You may notice the similarity with matrix multiplication: $$(b^*)_\mu = \sum_{\nu} A_{\mu \nu} b_\nu.$$ When $$g$$ is expressed as a matrix as in your question, it simply maps the components $$x^\mu$$ to the components of its dual vector, $$x_\mu$$. It very much is a linear map, $$g : V \rightarrow V^*$$ and all the associated tools of linear analysis may be applied.

The metric tensor is bilinear by definition, since tensors are multilinear maps from vector spaces (and their dual spaces) to real numbers, which means that they must be linear in all slots.

In general, on a $$n$$-dimensional pseudo-Riemannian manifold, the metric tensor cannot be put into diagonal form everywhere by a coordinate basis. It can only be done if there exist $$n$$ mutually orthogonal twist-free congruences. The Kerr metric is an example of a metric that cannot be diagonalized everywhere by a coordinate basis.

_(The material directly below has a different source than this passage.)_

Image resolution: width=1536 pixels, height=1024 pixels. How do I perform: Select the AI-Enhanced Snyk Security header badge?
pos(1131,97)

A coordinate basis $$\mathbf{e}_\mu$$ is a basis that obeys $$\mathbf{e}_\mu \equiv \frac{\partial}{\partial x^\mu}$$ where $$x^\mu$$ is a coordinate system. However, if you allow the basis to be non-coordinate, then the metric can always be diagonalized.

In other words, you can always diagonalize the metric algebraically using the standard methods in linear algebra, but doing so will not, in general, result in a coordinate basis.

However, the metric tensor is not a linear operator as it acts on two arguments instead of one

This is not true: The elements of the metric tensor form a matrix. Every matrix is a linear operator. It is also a symmetric matrix since $$g_{ij} = g_{ji}$$, and all symmetric matrices can be diagonalized. That is why!